### Your instructions
Extract each line below that contains the word "Collapse", copying those lines in the order they appear.

--- start Given information ---

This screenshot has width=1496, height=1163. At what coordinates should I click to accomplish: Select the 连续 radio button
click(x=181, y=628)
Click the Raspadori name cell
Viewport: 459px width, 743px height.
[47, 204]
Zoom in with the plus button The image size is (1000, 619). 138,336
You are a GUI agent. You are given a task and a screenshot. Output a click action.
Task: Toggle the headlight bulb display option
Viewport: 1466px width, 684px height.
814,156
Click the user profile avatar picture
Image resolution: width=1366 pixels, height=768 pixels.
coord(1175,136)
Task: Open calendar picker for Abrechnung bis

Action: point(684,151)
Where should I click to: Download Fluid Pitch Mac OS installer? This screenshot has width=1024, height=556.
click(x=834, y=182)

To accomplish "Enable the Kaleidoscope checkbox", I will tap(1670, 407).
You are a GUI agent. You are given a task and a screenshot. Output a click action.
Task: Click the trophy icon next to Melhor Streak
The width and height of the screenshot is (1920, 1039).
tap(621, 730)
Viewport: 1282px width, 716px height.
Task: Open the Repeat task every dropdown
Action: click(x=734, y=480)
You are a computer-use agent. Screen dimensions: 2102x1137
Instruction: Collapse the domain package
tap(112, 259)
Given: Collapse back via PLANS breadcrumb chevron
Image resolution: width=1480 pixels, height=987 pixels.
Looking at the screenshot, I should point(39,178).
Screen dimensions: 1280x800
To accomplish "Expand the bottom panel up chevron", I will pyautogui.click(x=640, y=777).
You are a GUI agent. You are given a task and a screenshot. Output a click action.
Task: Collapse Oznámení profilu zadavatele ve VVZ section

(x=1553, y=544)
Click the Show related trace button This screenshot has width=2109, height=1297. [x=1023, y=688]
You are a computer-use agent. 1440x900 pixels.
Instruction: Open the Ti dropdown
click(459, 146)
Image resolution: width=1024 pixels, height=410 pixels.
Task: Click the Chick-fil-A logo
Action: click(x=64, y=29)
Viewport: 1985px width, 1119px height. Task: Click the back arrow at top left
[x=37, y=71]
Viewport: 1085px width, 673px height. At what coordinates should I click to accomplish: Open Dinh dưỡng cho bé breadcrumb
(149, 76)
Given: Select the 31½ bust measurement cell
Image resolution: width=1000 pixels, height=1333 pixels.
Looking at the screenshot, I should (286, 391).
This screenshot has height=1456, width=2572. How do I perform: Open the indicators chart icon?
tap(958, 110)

--- end Given information ---

### Exercise output
Instruction: Collapse the domain package
Given: Collapse back via PLANS breadcrumb chevron
Task: Collapse Oznámení profilu zadavatele ve VVZ section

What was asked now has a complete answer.